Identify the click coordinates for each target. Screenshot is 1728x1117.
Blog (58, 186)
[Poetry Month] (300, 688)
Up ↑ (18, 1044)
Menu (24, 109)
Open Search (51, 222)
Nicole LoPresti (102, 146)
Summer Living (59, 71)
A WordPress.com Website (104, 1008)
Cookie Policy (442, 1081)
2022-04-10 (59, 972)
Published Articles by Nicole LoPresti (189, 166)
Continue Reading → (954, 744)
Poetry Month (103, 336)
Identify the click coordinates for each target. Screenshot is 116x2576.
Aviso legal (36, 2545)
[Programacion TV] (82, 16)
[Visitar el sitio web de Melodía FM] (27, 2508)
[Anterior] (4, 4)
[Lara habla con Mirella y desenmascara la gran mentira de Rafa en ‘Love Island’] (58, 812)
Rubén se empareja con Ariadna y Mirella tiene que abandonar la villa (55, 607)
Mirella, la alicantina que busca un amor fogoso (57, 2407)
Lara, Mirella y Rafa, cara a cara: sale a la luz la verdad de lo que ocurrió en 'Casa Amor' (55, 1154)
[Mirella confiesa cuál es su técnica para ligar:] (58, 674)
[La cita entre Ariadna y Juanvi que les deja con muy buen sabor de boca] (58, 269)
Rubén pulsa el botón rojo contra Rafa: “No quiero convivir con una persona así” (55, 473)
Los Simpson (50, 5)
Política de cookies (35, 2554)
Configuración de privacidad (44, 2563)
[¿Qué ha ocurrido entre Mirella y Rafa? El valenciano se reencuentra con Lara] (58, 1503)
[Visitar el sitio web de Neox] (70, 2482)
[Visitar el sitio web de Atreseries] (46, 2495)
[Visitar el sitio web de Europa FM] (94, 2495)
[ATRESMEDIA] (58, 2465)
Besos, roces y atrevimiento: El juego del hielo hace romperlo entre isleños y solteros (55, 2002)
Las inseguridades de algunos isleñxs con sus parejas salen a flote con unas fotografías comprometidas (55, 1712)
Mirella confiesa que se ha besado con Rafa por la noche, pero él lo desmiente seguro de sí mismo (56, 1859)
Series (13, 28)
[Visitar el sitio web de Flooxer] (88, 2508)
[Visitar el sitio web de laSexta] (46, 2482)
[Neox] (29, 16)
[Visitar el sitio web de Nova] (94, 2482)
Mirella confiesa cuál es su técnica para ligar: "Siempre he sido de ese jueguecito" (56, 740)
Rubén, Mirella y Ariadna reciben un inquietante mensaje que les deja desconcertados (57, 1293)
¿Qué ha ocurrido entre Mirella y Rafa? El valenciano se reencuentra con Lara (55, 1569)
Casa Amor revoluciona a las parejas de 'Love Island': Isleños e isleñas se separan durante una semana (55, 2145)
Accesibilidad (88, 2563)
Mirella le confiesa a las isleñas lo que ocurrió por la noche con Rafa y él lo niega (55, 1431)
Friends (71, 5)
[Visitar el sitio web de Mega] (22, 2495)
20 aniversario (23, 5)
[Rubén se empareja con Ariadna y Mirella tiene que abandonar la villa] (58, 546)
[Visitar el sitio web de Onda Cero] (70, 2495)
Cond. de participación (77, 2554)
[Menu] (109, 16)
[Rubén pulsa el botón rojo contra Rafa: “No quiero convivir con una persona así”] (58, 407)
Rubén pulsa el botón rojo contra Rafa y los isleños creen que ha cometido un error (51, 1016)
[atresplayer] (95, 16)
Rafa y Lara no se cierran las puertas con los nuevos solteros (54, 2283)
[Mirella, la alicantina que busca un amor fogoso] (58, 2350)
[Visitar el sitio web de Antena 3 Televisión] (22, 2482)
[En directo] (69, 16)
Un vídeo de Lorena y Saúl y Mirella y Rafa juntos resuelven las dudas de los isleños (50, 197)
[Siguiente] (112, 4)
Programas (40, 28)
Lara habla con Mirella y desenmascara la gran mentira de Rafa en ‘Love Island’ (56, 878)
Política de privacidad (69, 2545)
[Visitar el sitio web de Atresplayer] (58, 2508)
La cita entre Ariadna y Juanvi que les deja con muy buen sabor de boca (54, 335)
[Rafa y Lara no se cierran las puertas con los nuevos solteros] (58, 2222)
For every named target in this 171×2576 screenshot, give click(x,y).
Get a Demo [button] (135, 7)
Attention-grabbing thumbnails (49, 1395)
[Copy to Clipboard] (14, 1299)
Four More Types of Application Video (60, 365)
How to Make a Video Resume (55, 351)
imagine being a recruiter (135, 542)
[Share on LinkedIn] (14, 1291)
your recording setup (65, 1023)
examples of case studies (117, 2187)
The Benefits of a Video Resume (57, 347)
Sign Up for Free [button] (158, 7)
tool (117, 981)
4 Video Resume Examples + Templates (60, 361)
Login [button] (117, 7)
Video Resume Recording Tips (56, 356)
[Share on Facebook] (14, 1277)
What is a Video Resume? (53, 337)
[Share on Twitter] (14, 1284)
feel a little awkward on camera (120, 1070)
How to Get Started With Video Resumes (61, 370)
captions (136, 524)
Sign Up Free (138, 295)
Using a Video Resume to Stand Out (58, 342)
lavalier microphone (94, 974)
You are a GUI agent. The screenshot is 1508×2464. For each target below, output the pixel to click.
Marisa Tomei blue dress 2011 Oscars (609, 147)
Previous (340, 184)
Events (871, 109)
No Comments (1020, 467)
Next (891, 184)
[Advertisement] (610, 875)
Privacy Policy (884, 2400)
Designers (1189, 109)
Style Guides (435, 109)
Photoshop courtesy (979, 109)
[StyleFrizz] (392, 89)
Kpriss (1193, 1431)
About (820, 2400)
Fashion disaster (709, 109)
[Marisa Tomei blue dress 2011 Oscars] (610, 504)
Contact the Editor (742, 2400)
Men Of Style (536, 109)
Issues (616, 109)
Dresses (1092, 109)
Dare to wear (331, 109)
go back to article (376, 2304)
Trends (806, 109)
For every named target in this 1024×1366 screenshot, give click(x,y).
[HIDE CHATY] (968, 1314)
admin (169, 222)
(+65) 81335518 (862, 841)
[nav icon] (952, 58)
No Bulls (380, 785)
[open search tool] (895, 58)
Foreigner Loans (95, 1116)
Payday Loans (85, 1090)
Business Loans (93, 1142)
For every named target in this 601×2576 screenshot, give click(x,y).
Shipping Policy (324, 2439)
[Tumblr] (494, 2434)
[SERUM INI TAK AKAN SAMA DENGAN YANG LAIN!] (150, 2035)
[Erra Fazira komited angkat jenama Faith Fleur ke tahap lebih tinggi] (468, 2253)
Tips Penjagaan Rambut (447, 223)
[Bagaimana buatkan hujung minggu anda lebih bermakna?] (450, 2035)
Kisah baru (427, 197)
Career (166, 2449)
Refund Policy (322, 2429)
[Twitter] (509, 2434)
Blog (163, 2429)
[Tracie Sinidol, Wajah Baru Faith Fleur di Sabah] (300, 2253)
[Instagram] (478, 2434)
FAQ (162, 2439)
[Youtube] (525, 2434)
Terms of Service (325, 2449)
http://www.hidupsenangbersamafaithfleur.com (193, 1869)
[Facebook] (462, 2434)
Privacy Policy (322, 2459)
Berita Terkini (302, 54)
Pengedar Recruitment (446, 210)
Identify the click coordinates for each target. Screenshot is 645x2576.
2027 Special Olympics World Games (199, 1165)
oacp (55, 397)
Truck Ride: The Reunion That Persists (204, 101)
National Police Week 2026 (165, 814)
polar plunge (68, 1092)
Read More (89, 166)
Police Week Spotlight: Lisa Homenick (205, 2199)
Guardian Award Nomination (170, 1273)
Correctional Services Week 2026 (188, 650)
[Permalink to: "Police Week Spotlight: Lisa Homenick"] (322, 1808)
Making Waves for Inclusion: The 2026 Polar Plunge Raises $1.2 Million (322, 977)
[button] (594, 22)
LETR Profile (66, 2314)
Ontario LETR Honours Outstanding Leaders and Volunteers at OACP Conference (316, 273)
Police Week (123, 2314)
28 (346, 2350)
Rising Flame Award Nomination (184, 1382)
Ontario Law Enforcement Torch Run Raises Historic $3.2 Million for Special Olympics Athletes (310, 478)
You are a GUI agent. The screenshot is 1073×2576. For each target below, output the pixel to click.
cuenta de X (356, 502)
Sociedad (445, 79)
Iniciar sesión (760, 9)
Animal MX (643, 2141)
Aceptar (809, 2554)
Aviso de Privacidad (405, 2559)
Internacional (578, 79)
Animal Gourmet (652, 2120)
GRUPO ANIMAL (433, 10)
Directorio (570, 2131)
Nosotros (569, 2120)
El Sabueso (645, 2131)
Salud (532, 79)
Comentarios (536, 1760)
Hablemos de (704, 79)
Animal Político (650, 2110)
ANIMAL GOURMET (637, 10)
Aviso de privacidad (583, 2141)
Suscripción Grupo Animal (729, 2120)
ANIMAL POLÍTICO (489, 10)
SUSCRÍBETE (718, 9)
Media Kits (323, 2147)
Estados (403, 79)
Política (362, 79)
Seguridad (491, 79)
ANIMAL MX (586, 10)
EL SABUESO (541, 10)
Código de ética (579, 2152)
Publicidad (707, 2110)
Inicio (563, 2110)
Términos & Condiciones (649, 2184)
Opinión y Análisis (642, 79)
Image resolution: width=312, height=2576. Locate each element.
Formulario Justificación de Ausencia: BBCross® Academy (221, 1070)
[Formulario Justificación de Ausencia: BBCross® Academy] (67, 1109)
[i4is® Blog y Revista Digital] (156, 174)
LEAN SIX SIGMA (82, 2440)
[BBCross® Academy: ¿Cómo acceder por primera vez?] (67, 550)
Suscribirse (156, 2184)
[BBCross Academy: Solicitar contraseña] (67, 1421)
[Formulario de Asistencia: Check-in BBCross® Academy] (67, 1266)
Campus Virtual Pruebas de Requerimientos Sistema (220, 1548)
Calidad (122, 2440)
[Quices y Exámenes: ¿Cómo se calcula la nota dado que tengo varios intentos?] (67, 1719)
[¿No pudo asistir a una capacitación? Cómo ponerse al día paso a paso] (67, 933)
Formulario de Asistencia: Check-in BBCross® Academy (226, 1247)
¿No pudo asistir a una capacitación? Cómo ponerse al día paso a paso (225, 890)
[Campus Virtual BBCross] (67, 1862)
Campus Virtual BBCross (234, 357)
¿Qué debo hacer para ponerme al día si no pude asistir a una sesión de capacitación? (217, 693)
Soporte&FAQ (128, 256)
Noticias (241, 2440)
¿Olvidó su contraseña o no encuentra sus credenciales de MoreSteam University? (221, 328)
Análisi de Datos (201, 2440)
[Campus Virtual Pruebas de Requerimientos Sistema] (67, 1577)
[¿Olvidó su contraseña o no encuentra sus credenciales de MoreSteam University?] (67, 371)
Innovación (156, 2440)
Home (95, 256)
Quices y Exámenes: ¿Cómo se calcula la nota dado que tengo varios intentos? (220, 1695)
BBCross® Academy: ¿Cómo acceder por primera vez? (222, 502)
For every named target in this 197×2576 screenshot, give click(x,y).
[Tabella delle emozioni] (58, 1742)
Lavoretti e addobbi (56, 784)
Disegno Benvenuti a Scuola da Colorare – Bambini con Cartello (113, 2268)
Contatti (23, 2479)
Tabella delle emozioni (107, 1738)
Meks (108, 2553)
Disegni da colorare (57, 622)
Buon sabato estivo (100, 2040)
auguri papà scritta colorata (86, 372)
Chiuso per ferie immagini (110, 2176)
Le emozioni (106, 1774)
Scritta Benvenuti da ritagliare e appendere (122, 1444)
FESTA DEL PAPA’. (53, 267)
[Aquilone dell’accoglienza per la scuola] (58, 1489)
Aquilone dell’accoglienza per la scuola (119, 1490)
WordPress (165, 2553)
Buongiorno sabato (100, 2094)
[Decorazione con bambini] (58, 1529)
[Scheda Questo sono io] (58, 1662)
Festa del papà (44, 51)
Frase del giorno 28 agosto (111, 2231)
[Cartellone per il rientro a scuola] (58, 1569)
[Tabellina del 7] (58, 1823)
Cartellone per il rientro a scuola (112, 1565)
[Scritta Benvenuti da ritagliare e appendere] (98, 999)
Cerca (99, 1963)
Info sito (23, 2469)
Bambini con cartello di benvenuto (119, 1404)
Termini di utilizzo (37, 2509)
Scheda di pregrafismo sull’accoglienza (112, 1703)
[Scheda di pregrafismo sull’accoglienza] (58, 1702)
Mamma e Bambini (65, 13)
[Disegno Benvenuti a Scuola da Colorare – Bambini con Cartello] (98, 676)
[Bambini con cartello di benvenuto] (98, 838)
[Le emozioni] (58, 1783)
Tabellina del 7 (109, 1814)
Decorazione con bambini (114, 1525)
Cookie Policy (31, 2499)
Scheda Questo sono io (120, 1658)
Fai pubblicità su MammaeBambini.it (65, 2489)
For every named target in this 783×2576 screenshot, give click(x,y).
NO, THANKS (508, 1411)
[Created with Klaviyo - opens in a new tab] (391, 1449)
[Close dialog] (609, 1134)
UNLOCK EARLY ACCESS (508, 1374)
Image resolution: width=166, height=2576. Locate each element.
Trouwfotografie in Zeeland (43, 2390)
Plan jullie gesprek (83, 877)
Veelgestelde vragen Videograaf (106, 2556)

▸ Problem to solve:
In the listing above, find the line containing "[Disegno Benvenuti a" and the line containing "[Close dialog] (609, 1134)", then repeat those two lines and everything between them exactly.

▸ Task answer:
[Disegno Benvenuti a Scuola da Colorare – Bambini con Cartello] (98, 676)
[Bambini con cartello di benvenuto] (98, 838)
[Le emozioni] (58, 1783)
Tabellina del 7 (109, 1814)
Decorazione con bambini (114, 1525)
Cookie Policy (31, 2499)
Scheda Questo sono io (120, 1658)
Fai pubblicità su MammaeBambini.it (65, 2489)
For every named target in this 783×2576 screenshot, give click(x,y).
NO, THANKS (508, 1411)
[Created with Klaviyo - opens in a new tab] (391, 1449)
[Close dialog] (609, 1134)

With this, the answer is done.